Mr Whingermus said that I absolutely could not fly Qantas and that I must fly business or first class on Singapore Airlines.
I was treated to a detailed exposition on stopovers, airports and the best restaurants in London. Actually, the two-room cottage was in England, but nowhere near London - but no matter.
It was one of those interminable outpourings of information and opinion from which it is difficult to escape. So I listened.
Imagine being able to fly business class. What a treat.
Looks like I'm in economy on Air China.
I cannot guarantee I will arrive in one piece, but at this point in my career I can't afford a good safety rating.
It got me to thinking about how long it takes before a barrister loses touch with the difficulties of the early years.
Mr Whingermus wasn't that senior and wasn't from family money, as far as I could tell.
So could it be that 10 years at the bar is enough to erase the memories of the mental, physical and financial anguish of the junior junior barrister?
I have been reliably informed that a junior junior doesn't start to see a payoff at the bar before at least five to seven years.
This means that you are likely to experience a good half a decade of poverty before the massive gamble you took might return dividends.
Once barristers start making enough to lift themselves above the poverty line, surely it is longer than a few more years before first class air travel is the norm.
While living and working in a broom closet it is difficult to contemplate the importance of personal comfort, but it is utterly fascinating how quickly that can morph into a frenzy of spending.

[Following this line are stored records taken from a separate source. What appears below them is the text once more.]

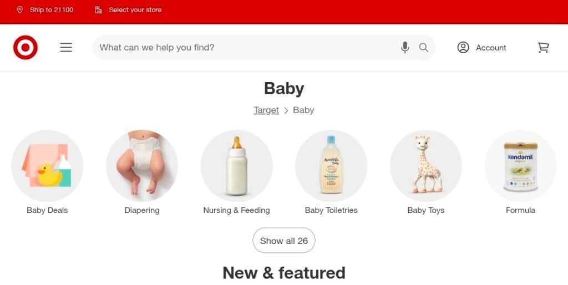The height and width of the screenshot is (285, 568).
Task: Click the Account profile icon
Action: [463, 48]
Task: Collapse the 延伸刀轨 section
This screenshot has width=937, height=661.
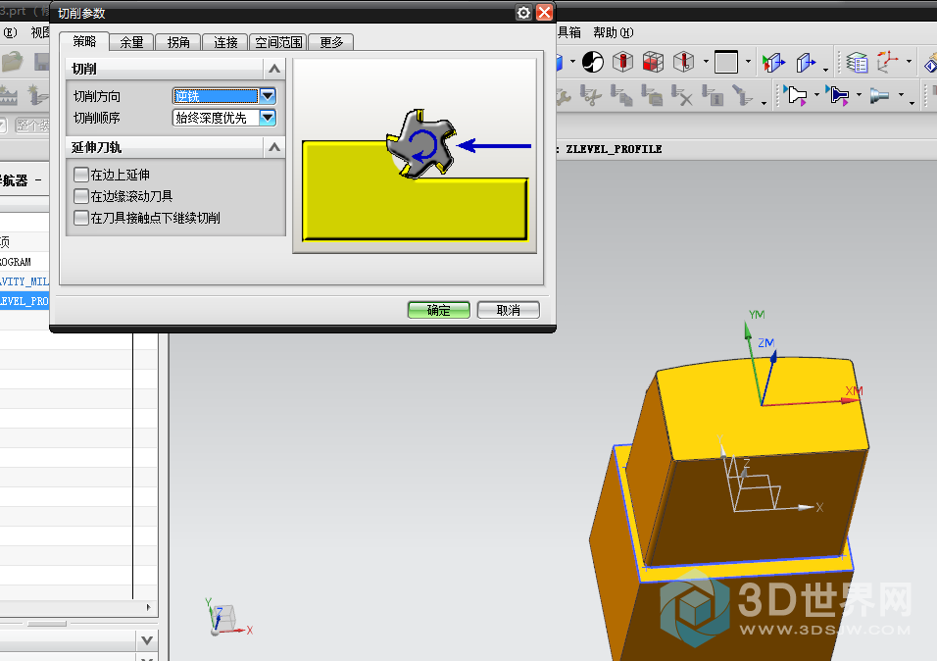Action: (x=274, y=147)
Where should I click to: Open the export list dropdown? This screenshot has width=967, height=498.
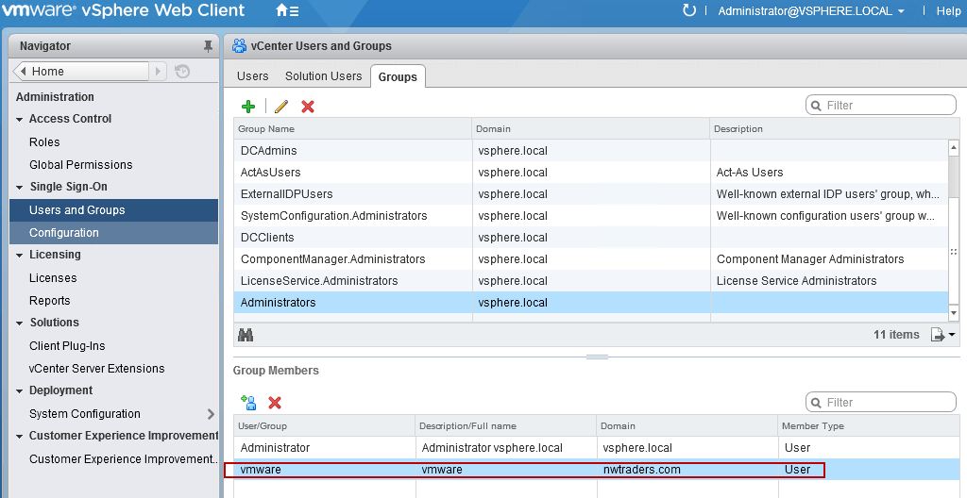[942, 335]
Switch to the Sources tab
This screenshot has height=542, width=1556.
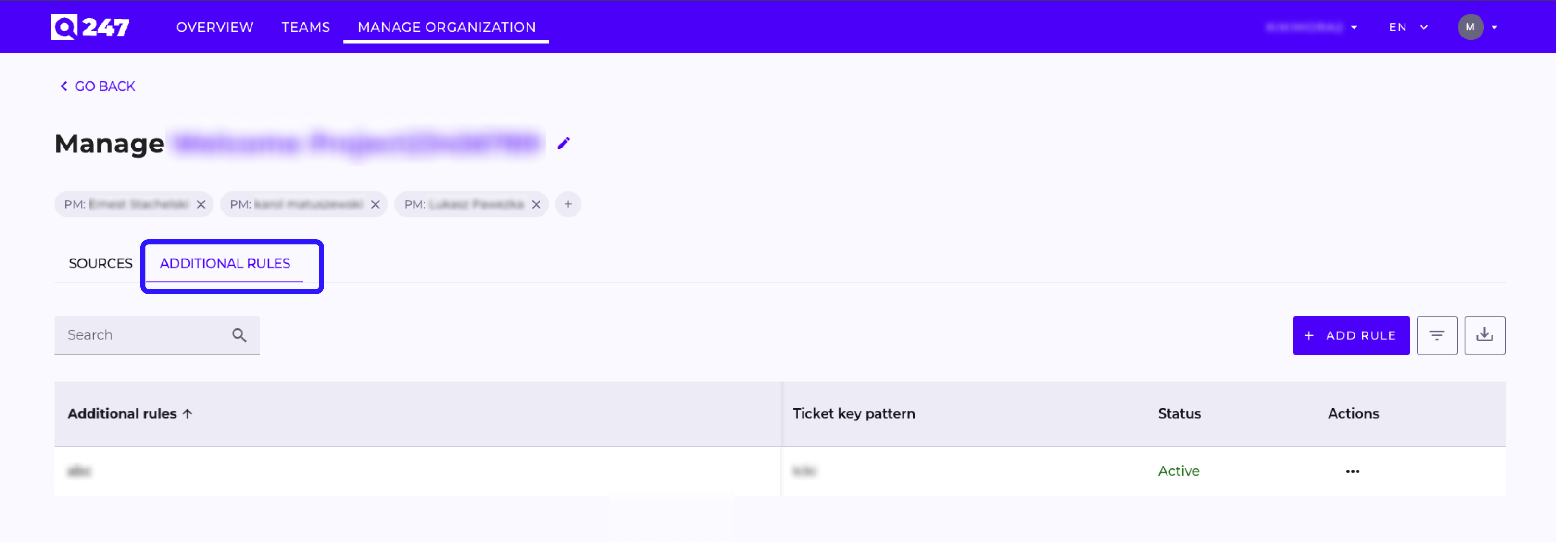(x=100, y=263)

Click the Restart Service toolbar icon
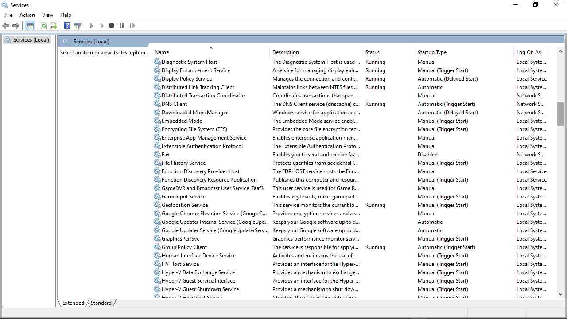pyautogui.click(x=132, y=26)
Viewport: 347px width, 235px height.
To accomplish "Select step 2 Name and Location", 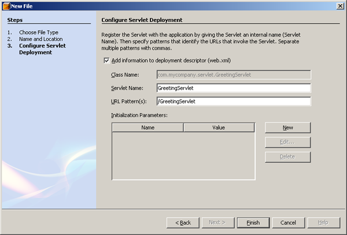I will (x=40, y=39).
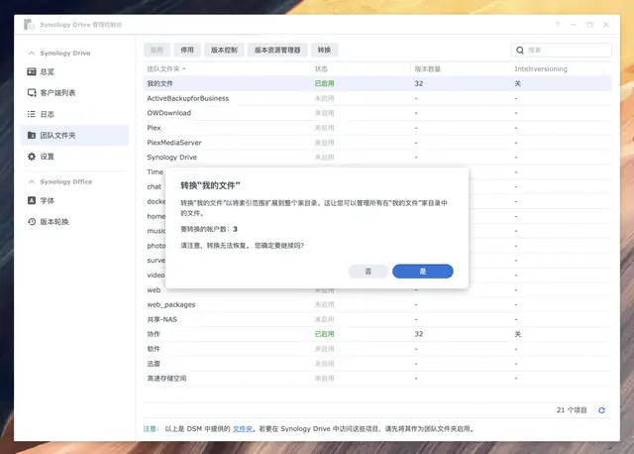Collapse the Synology Drive sidebar section
The height and width of the screenshot is (454, 634).
(32, 53)
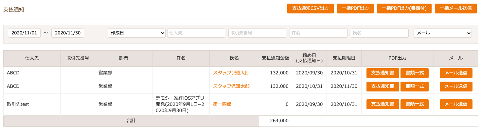This screenshot has height=139, width=481.
Task: Select the end date field 2020/11/30
Action: point(68,33)
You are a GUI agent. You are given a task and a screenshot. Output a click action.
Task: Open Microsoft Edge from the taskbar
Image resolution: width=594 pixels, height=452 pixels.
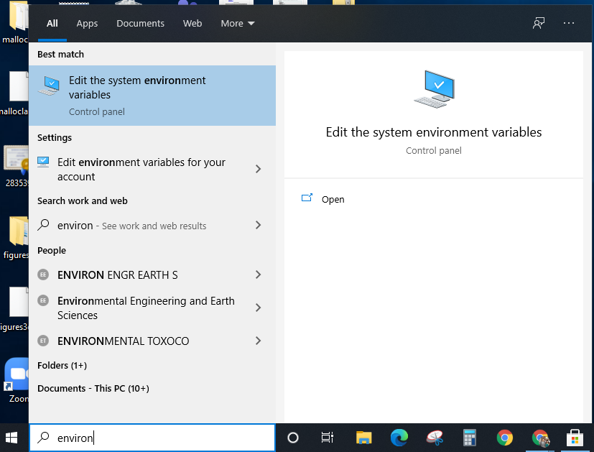[x=399, y=437]
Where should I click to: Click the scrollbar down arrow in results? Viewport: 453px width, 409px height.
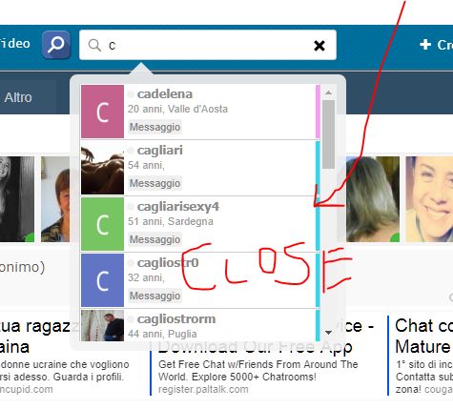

This happens on a smaller scale when I get paid on a big matter.
Suddenly the bank account goes from $256 to $10,256 and I feel like a millionaire.
Naturally, I do not fix the eight pairs of high heels awaiting urgent repairs, or pay the electricity bill that is likely to see the power shut off in the next seven days.
Instead, I shoot out to David Jones for a completely unnecessary handbag - a reward for managing to get paid.
Perhaps my colleague's first class fever is not so strange after all.
The mind is carefully tuned to quickly forget hardship in the face of growing comfort, and therefore it will allow us to spend like the good times will never end.
Until then, Air China it is.
I suppose 10 days with the in-laws may make me wish I had died in a plane crash, so it doesn't matter that much.